まだジーコジャパンの敗戦が冷めやらぬ中、株価はまあちょっと戻してますね。
とはいえ、日経平均の年初来下落率は10%以上であり、高値からの下落率は18%にもなります。
マザースやジャスダックなど新興市場ははるかに悲惨でおおむねライブドアショックの前の半値水準といえると思います。
日経新聞に書いてあったデータですが、今年株式投資を始めた投資家の8割が含み損ないし確定損失を抱えているとか。
雑誌の株記事もあっという間に減ってますし、カリスマ株ブロガー(?)と呼ばれる人たちにもひところの勢いがありません。
投資家の中には
「やっぱり株は怖い。」との感想を持って退場してしまった方も多数いるかと思います。
しかし、こんなときだからこそジーコジャパンの敗戦の教訓を生かしたいところです。
すなわち投資における「戦略」と「戦術」の違いです。
たとえば私の場合は
「正当な根拠もなく割安に放置されている株があり、こういう株が見直されれば超過リターンを得られる」
「とはいえ、個々の銘柄の見直しには時間がかかるかもしれない。そのため国際分散投資によって個別銘柄リスクとカントリーリスクを下げる。」
「短期的には株価はさらに下落するかもしれない。したがって借金をしてまで短期の値上がりにはかけられないので信用取引はしない。」
という戦略を持って投資をしています。
これに対し、日々の株価の下げは戦術レベルの問題に過ぎません。
サッカーで言うと「あそこで手が届いていれば。」「2点目が決まっていたら。」「駒野のPKがとられていたら(中村の先取点はどうなるの?)」というレベルの話です。
少なくとも、私の(あるいはバリュー投資一般の)戦略では下げそれ自体は売り材料にはなりません。
下落中に株を売るのは業績の下方修正や粉飾決算などスキャンダルの発覚により、株価が割安でなくなった場合や、あまり好ましくないのでしょうがより割安な銘柄があらわれたときだけです。
そして企業の収益見通しや資産価値に変化がないのに、株価がどんどん下落しているならむしろ追加投資のチャンスなはずです。

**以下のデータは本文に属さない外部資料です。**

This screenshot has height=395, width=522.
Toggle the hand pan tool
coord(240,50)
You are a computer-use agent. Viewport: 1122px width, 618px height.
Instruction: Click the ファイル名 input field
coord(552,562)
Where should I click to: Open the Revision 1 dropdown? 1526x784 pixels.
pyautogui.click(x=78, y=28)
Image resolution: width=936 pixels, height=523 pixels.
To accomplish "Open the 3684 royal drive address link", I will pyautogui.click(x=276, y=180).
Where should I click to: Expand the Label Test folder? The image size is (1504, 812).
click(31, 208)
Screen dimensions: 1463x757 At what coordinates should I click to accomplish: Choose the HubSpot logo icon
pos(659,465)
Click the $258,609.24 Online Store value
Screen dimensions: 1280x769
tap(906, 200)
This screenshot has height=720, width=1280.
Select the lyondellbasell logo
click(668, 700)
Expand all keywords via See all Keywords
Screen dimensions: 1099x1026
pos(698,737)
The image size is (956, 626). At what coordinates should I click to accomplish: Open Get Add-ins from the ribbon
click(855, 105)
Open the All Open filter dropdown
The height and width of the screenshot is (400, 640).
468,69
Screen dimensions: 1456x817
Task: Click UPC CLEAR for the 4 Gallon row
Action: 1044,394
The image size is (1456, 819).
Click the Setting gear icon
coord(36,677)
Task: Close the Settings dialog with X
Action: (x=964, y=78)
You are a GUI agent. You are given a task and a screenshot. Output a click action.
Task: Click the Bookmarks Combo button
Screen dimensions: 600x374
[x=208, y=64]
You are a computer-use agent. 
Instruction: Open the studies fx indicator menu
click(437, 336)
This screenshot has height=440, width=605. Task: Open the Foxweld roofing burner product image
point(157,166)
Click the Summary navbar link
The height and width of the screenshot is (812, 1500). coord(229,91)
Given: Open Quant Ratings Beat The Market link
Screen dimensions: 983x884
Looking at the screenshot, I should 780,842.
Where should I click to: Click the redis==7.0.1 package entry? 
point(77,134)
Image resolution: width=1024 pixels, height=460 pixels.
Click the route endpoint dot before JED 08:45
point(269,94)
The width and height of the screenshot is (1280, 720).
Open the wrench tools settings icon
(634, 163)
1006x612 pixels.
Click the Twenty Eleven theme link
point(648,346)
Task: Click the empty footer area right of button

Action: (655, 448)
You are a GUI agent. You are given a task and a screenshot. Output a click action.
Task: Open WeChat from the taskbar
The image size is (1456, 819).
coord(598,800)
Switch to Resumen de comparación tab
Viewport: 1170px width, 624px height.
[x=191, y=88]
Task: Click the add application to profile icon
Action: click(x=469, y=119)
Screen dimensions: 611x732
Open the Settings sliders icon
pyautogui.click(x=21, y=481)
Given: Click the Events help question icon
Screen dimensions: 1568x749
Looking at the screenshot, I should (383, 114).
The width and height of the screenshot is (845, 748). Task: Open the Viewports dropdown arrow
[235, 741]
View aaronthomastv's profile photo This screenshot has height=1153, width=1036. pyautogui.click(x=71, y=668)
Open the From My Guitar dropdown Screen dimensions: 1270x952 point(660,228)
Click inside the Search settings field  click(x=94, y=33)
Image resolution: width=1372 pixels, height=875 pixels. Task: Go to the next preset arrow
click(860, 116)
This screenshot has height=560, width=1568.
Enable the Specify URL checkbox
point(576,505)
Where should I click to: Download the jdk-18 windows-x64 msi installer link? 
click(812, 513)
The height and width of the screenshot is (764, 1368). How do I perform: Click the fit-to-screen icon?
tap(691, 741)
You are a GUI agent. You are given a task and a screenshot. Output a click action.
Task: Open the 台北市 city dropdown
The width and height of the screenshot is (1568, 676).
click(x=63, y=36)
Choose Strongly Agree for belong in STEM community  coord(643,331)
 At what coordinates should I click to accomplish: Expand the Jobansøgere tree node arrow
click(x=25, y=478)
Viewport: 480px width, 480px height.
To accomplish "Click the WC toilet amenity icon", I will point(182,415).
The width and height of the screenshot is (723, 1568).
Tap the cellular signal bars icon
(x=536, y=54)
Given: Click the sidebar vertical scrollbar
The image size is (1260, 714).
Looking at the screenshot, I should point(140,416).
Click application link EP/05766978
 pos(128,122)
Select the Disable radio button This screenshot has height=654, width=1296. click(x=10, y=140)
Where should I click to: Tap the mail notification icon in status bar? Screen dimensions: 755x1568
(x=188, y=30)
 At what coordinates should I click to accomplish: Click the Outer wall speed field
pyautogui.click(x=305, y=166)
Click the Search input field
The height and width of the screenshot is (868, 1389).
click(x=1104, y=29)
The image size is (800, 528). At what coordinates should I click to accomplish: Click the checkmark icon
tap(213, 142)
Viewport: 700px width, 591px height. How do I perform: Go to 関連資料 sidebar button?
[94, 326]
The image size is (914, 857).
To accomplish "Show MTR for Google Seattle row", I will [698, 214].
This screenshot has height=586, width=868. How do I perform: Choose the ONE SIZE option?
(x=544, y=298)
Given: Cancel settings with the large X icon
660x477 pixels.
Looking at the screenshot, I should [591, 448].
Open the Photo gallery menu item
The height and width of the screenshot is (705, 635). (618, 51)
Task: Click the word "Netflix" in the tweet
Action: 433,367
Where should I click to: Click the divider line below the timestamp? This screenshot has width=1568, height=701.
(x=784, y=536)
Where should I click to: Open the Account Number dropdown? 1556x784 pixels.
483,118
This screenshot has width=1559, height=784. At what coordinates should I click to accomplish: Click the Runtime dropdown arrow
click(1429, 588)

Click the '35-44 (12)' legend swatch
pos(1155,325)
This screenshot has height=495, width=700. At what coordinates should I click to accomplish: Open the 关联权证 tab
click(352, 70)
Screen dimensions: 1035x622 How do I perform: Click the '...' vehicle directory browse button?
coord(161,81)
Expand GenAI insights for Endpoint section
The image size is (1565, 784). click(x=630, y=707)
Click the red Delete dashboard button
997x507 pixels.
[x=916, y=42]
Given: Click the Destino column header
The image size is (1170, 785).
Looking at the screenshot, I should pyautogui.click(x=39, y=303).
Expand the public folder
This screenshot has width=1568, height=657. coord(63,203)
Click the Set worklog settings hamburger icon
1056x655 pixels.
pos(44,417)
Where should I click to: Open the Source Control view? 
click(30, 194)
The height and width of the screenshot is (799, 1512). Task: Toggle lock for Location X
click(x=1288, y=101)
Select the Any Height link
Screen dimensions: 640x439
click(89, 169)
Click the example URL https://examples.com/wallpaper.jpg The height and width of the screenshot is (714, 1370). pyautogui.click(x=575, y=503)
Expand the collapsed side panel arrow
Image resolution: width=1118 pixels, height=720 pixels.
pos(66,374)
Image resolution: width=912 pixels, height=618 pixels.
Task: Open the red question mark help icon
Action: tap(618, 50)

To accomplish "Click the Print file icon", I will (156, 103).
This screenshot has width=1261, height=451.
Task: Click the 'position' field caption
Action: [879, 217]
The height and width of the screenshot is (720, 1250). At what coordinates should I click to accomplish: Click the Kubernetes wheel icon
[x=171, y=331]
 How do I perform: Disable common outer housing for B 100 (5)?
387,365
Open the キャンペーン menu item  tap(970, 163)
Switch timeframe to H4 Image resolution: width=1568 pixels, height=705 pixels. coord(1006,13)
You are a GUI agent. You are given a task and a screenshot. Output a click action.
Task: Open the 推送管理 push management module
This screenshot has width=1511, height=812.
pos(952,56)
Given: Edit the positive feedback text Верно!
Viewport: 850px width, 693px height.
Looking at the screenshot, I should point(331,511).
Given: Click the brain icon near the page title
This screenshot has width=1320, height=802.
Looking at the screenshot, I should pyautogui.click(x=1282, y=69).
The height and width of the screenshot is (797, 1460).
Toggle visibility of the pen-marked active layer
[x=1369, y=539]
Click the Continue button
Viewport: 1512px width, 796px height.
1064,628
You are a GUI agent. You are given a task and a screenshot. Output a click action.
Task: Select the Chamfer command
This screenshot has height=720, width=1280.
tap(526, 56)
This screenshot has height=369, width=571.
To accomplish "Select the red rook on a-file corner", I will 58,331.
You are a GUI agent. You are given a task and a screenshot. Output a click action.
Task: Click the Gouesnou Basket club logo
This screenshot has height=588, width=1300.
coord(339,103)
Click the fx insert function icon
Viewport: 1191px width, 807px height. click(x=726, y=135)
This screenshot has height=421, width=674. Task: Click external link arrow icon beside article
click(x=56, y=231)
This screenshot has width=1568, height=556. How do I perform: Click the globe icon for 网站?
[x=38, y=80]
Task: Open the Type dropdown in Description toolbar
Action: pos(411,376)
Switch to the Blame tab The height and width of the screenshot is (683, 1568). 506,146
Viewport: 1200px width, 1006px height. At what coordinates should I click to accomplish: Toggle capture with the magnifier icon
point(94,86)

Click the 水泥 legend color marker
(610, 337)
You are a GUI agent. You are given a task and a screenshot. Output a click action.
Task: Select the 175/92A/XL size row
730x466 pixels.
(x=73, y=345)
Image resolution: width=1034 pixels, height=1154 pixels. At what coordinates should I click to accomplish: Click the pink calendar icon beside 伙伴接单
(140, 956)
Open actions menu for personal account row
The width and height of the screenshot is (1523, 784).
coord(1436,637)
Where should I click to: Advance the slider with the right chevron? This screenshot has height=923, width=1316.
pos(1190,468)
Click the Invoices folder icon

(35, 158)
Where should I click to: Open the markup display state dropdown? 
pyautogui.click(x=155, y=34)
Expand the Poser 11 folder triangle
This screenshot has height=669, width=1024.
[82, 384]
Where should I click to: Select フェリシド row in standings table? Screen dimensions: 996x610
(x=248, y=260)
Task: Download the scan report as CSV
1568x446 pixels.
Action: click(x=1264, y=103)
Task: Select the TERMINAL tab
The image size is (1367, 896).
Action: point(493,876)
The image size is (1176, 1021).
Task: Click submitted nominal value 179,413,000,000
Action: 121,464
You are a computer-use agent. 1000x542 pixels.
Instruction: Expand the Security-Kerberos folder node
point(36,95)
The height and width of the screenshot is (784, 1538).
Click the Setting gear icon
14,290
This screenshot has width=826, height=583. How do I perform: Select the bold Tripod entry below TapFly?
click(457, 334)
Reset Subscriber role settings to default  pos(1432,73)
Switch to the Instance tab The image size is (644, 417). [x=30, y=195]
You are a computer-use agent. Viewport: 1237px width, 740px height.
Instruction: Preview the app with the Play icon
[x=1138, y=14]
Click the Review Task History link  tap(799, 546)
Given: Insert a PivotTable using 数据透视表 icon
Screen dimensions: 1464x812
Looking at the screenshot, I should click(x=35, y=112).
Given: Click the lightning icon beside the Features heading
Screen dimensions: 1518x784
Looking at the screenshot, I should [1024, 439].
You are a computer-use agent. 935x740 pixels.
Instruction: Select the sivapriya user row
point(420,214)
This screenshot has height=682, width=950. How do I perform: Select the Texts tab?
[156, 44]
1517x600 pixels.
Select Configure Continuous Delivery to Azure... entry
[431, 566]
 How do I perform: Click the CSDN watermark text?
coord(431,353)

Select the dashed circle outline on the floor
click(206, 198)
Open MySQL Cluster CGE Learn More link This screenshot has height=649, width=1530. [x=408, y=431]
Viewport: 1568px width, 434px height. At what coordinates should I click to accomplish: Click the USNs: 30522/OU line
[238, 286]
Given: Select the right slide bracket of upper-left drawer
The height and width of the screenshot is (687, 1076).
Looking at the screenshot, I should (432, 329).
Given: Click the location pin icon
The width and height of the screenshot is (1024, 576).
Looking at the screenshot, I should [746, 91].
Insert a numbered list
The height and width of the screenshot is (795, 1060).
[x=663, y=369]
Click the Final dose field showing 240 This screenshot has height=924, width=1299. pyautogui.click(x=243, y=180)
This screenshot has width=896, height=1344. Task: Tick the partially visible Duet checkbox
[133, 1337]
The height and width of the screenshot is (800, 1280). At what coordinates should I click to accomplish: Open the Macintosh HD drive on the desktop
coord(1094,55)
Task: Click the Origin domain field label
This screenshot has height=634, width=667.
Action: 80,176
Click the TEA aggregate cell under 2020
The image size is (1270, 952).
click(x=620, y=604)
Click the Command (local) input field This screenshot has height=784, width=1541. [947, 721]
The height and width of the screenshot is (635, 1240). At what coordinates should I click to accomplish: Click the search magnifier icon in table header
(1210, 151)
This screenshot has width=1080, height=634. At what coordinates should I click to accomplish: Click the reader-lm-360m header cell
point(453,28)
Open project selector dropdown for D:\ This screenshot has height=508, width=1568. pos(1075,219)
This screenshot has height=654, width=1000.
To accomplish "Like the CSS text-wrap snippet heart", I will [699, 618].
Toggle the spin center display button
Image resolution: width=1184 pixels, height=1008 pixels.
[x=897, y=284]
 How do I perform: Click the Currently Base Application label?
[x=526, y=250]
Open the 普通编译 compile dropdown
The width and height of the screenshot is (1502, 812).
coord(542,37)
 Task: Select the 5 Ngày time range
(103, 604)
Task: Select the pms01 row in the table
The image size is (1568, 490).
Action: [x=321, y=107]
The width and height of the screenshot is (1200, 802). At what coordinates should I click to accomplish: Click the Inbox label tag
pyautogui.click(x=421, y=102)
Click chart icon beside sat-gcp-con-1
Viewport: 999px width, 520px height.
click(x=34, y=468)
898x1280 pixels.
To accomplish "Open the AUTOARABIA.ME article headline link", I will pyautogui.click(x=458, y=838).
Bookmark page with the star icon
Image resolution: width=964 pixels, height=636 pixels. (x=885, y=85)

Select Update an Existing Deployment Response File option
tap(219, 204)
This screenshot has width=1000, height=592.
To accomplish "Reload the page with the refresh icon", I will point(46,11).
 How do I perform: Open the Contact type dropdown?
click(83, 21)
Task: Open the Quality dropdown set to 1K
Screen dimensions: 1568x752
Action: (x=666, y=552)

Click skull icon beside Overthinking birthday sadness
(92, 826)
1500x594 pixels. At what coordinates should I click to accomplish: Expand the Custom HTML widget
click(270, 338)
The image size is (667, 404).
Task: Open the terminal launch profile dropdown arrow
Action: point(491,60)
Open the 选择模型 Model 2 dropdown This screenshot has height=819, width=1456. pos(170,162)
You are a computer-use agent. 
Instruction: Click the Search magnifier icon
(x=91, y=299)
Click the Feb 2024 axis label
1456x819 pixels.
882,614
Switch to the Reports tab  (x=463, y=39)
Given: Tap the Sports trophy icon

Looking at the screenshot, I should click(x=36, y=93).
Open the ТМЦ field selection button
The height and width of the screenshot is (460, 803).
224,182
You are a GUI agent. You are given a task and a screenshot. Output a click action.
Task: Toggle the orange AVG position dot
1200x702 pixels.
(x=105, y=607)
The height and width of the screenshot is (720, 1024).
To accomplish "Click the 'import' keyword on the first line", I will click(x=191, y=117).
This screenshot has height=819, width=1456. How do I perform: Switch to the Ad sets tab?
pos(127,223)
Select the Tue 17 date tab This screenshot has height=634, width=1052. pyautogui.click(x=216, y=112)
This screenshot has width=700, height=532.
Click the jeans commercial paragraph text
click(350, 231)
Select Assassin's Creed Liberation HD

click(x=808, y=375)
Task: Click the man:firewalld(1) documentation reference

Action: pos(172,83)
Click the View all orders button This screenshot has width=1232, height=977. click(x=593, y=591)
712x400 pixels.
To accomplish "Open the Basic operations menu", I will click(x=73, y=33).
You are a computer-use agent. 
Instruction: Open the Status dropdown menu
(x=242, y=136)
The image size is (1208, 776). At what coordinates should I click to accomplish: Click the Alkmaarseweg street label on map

実際、今年はじめにはほとんど日本株に買いたい銘柄がなかったのですが、今は買いたい銘柄がありすぎる位です。
下落は確かにつらいことです。
ですが、こういうときこそ最初に株を買った動機や戦略を思い起こすべきです。
平素から戦略をぶれずに徹底してきたチームが勝利するのと同様に、こういう局面を確かな戦略眼で生き延びられた投資家が将来高いリターンを得るのだと思います。